Division I via CMCC


Dustin Longchamps is a pitcher for all seasons. He’s also proving that there is more than one highway leading to life as ace of an NCAA Division I pitching staff.

Through two seasons of fall ball at Central Maine Community College and a summer sweating it out in a semipro league in Athens, Ga., Longchamps never abandoned his dream of playing college baseball at the highest level.

He’s making it come true this spring as the No. 1 starter for University of Maryland-Eastern Shore, a program located in Princess Anne, Md., that is slowly gaining momentum in the Mid-Eastern Athletic Conference.

“I’m just trying to keep my (earned run average) down and give my team a chance to win,” Longchamps said.

So far, so good for the 5-foot-10, 180-pound right-hander from Lewiston.

Maryland-Eastern Shore has already matched its victory total from 2005 with six, and with Longchamps weaving half those wins, the 20-year-old newcomer is a primary reason. He’s 3-3 with a 5.83 ERA, tops on the staff, and has hurled a pair of complete games.

“The first time I saw him, I could tell what a competitor he was,” said Bobby Rodriguez, Maryland-Eastern Shore’s third-year head coach. “His attitude will take him a very long way, regardless of the number of victories he gets.”

Longchamps took the long way to a career matching wits with hitters from Virginia, West Virginia and Navy. But he’s actually not the first local player to make the jump from the Central Maine club team to Division I.

Nate Olson of Poland was a teammate of Longchamps at the Auburn school before transferring to Long Island University. Now playing at Albany as a senior, Olson mentioned Maryland-Eastern Shore to his friend after LIU won two-out-of-three in a weekend series against the Hawks last March.

“He said the team needed some pitching and he recommended it to me,” Longchamps said. “I thought it would be a good chance to play Division I baseball.”

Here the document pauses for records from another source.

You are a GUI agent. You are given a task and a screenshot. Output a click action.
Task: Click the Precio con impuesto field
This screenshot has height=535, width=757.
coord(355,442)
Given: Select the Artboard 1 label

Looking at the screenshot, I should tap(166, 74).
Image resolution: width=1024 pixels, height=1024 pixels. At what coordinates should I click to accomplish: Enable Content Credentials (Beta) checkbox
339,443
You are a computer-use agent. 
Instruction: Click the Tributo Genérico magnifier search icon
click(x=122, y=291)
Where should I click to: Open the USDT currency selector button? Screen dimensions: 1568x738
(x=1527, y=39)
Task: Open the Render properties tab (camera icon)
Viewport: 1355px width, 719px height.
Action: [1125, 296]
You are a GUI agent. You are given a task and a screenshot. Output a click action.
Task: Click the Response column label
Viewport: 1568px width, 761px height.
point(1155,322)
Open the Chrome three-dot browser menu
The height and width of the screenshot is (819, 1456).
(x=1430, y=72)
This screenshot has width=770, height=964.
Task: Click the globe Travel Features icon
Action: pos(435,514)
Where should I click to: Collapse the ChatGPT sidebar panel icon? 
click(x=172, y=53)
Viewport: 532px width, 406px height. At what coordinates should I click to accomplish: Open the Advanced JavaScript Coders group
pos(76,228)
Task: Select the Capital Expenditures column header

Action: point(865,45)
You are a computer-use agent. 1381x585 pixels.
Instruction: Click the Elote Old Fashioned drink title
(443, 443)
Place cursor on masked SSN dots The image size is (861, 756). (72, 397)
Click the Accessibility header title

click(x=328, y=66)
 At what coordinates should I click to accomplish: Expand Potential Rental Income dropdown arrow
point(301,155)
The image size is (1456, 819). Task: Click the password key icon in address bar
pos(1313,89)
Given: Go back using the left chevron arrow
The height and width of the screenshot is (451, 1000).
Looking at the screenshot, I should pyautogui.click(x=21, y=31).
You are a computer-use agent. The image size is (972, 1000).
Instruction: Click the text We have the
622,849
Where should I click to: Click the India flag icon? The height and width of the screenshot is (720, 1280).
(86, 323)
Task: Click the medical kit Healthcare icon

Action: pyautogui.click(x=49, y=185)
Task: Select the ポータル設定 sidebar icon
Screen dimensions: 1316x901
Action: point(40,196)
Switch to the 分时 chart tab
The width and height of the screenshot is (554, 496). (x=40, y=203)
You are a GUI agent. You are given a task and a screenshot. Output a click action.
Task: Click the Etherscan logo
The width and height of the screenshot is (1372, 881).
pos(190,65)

Rodriguez networked with the CMCC athletic staff and was sold on Longchamps after watching one of his summer starts.

By the time Longchamps toed the rubber for his first preseason workout, his new coach had all but anointed him the Hawks’ go-to guy.

“Once I saw him work out in our bullpen for the first time, I knew we had something,” said Rodriguez, previously an instructor in the Baltimore Orioles organization. “I thought he was a great acquisition and that we were very fortunate to get him.”

There have been speed bumps in his development, such as Saturday’s 26-15 loss to the University of Maine. Longchamps surrendered nine hits and nine earned runs while working only 3 1/3 innings of the slugfest.

His two preceding starts were stellar, however. Maryland-Eastern Shore has averaged more than 10 runs per game in Longchamps’ three triumphs, but he hasn’t needed that much support.

Longchamps spun six innings of four-hit ball in a 15-1 victory over Buffalo on Feb. 25. He permitted only one earned run while fanning eight March 18 in a 6-2 verdict over Delaware State. One week later, he went the distance in a 10-3 rout of Coppin State, striking out three and walking one.

Delaware State and Coppin State represented conference victories for the Hawks, who are 6-21-1 but tied for third at 3-3 in the mid-major MEAC.

“I’m pitching against pretty good competition. I mostly (rely on) trying to spot my fastball,” said Longchamps, who says he trips the radar gun in the mid-80s.

Longchamps, who is a junior in terms of collegiate eligibility, doesn’t lack experience being the best pitcher for a program with room to grow. He once threw a one-hitter and lost while at Lewiston High School, which struggled on the diamond during Longchamps’ career from 2000-03.

The next fall, Longchamps spun the first no-hitter in CMCC history.

“He has stepped into that No. 1 hole and accepted the challenge,” Rodriguez said. “Hopefully we can recruit more pitchers to surround him as he continues to gain confidence.”